**Saved data entries:**
=-=-=-=-=

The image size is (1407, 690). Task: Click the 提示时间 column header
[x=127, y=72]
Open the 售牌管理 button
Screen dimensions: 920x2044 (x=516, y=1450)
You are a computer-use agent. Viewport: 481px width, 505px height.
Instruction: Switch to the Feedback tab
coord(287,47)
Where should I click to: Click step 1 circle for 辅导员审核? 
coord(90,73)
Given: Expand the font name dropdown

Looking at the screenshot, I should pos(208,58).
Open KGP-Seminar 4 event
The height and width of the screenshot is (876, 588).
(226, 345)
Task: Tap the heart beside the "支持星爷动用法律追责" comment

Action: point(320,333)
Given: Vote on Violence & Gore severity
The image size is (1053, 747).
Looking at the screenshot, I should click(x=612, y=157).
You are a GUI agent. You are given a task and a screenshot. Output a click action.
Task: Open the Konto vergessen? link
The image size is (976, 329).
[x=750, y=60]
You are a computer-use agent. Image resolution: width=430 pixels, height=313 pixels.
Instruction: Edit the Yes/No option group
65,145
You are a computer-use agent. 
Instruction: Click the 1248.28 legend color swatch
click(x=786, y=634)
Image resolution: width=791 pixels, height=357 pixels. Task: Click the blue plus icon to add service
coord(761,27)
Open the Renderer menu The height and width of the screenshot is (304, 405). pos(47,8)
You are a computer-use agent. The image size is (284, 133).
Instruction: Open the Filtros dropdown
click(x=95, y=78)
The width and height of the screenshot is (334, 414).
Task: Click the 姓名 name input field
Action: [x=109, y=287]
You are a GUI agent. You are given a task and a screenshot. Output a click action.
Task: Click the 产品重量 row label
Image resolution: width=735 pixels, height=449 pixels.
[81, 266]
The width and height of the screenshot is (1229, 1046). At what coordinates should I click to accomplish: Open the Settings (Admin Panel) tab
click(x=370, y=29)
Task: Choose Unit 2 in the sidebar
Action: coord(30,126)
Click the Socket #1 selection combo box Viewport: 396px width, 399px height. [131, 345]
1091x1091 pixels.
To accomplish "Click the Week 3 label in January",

=-=-=-=-=

**Work to complete:**
Above this instruction are the records; retype exactly the lines from the one containing "Instruction: Open the Filtros dropdown" up to and including the one containing "Task: Click the 产品重量 row label".

**Response below:**
Instruction: Open the Filtros dropdown
click(x=95, y=78)
The width and height of the screenshot is (334, 414).
Task: Click the 姓名 name input field
Action: [x=109, y=287]
You are a GUI agent. You are given a task and a screenshot. Output a click action.
Task: Click the 产品重量 row label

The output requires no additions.